Problem statement: The word "Ferramentas" marks the lines to keep; find each one in the data and copy it.
BEGIN Supplied information
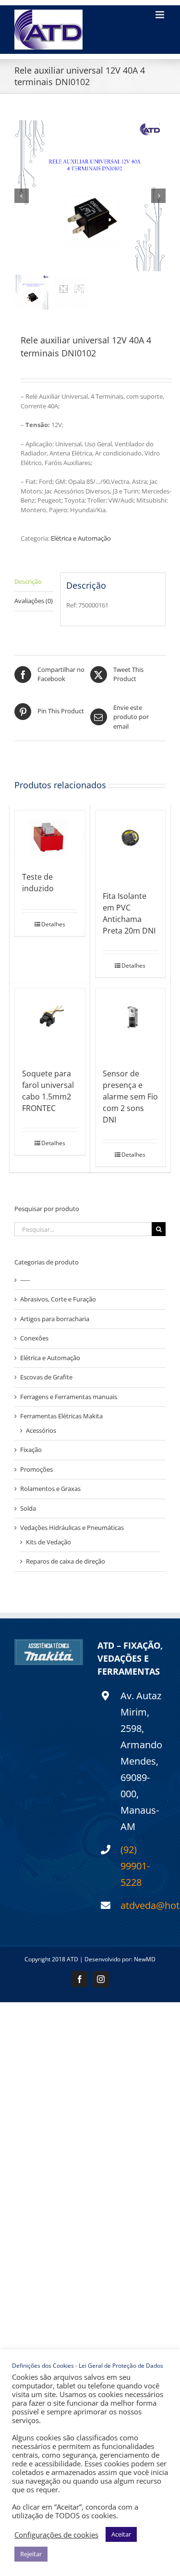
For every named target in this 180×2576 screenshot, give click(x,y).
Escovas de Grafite (46, 1377)
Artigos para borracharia (54, 1318)
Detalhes (53, 924)
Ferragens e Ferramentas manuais (68, 1396)
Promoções (36, 1469)
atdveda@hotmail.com (143, 1905)
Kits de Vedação (48, 1542)
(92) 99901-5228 (135, 1866)
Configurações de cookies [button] (56, 2534)
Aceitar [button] (121, 2534)
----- (25, 1279)
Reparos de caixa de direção (65, 1561)
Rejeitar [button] (31, 2554)
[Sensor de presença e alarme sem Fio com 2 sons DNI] (131, 1023)
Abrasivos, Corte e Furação (58, 1299)
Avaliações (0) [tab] (33, 600)
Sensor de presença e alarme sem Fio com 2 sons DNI (130, 1096)
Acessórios (41, 1430)
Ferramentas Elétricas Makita (61, 1416)
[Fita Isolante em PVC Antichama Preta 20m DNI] (131, 845)
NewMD (145, 1959)
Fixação (31, 1449)
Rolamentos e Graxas (50, 1488)
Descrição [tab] (28, 581)
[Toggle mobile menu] (161, 15)
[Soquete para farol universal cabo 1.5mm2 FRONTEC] (50, 1023)
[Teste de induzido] (50, 835)
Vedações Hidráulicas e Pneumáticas (72, 1527)
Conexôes (34, 1338)
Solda (28, 1508)
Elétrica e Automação (81, 538)
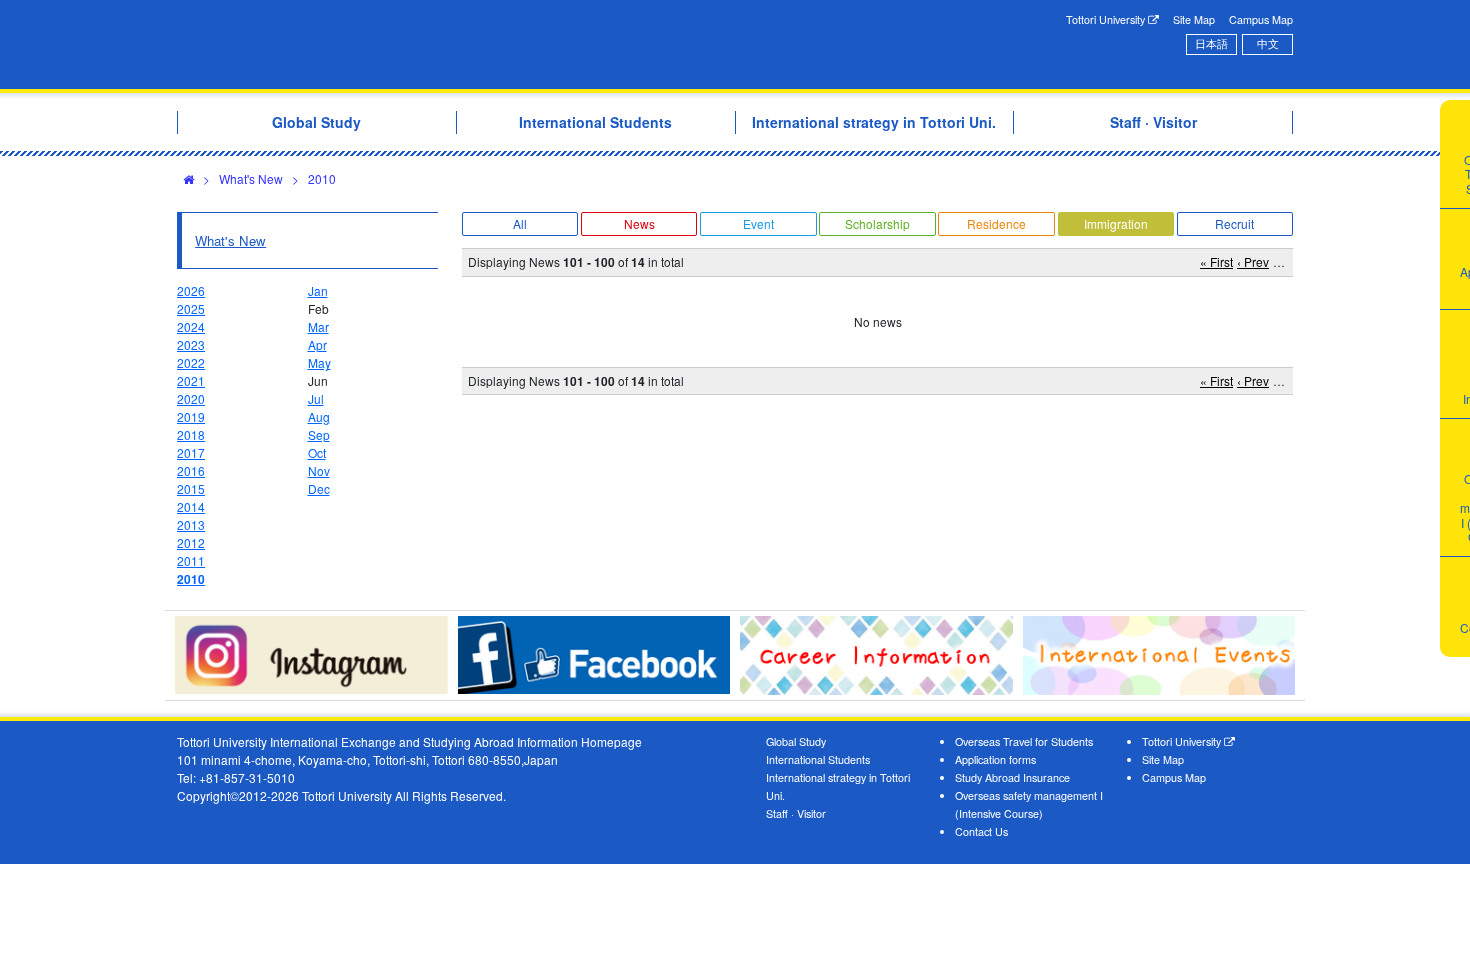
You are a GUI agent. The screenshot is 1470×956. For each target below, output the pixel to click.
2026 (191, 290)
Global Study (796, 741)
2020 (191, 398)
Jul (316, 398)
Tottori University (1107, 19)
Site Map (1194, 19)
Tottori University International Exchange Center (458, 44)
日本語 (1211, 43)
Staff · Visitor (796, 813)
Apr (317, 344)
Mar (318, 326)
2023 (191, 344)
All (520, 223)
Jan (318, 290)
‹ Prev (1253, 261)
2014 (191, 506)
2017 (191, 452)
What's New (251, 178)
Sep (319, 434)
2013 (191, 524)
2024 (191, 326)
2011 (191, 560)
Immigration (1116, 223)
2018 (191, 434)
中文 (1268, 43)
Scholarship (877, 223)
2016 (191, 470)
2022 (191, 362)
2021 (191, 380)
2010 (322, 178)
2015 (191, 488)
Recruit (1234, 223)
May (319, 362)
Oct (317, 452)
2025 (191, 308)
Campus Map (1261, 19)
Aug (319, 416)
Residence (996, 223)
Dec (319, 488)
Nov (319, 470)
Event (758, 223)
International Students (818, 759)
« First (1216, 261)
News (639, 223)
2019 (191, 416)
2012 (191, 542)
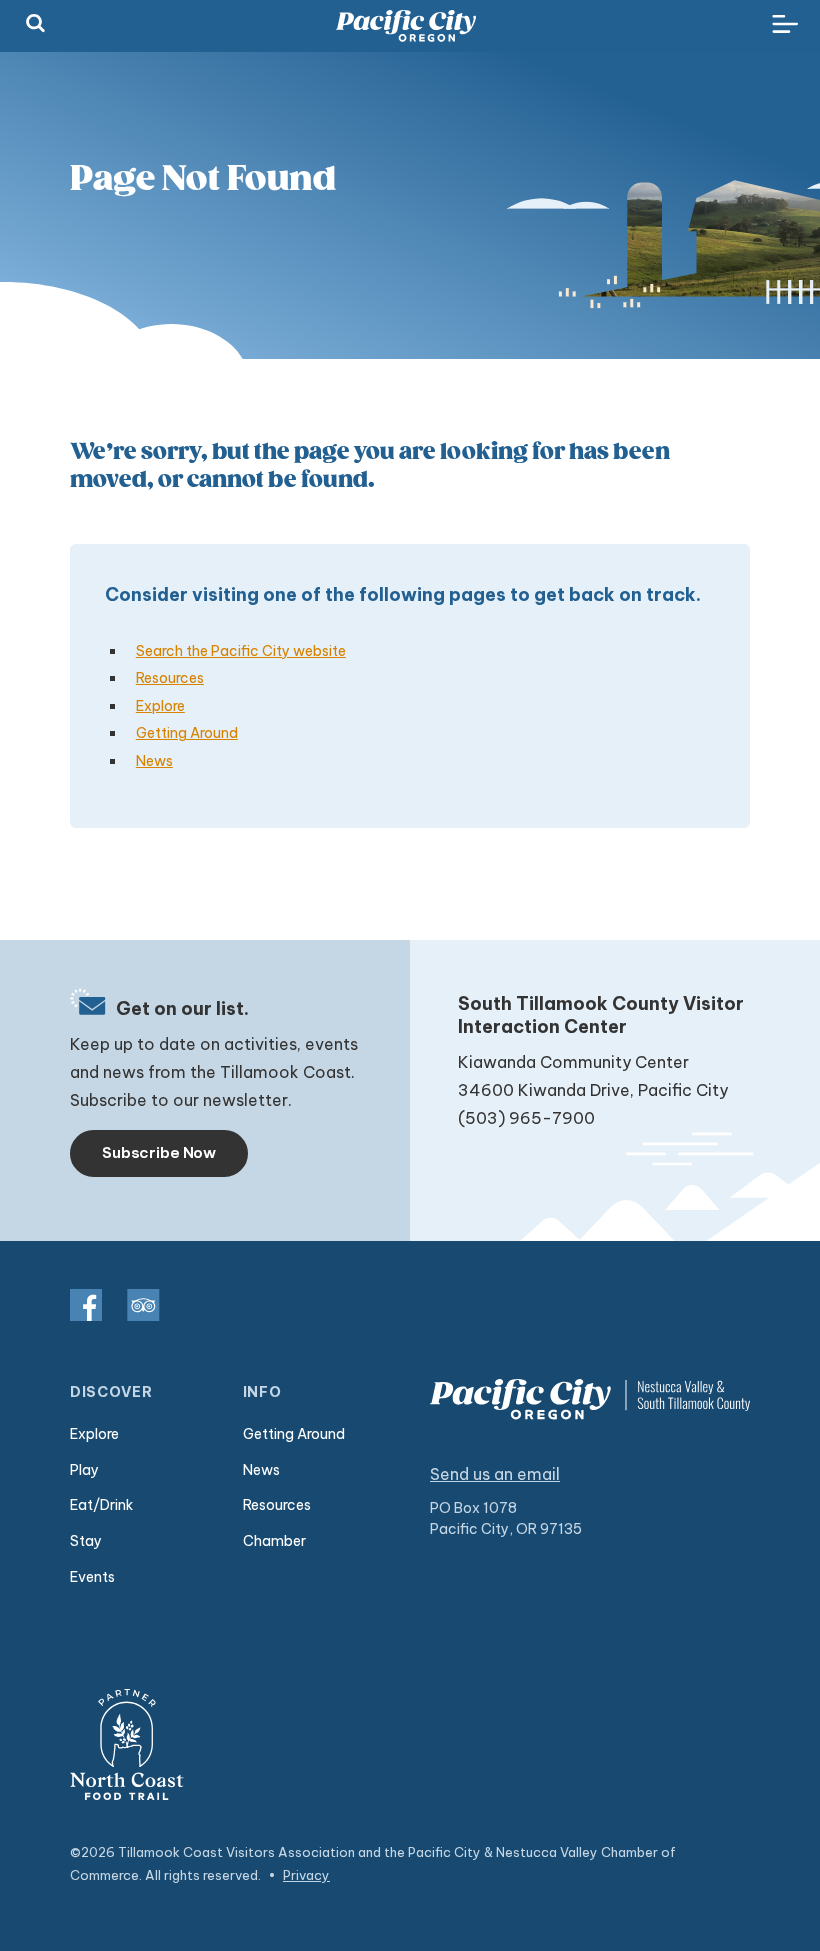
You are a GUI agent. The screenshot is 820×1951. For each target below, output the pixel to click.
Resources (170, 678)
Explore (160, 706)
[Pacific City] (406, 26)
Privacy (306, 1875)
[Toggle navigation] (785, 25)
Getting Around (187, 733)
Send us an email (495, 1474)
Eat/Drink (101, 1505)
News (154, 761)
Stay (86, 1541)
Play (84, 1470)
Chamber (274, 1541)
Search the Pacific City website (241, 651)
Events (92, 1577)
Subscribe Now (159, 1152)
END Supplied information
Solution to this exercise:
Ferragens e Ferramentas manuais (68, 1396)
Ferramentas Elétricas Makita (61, 1416)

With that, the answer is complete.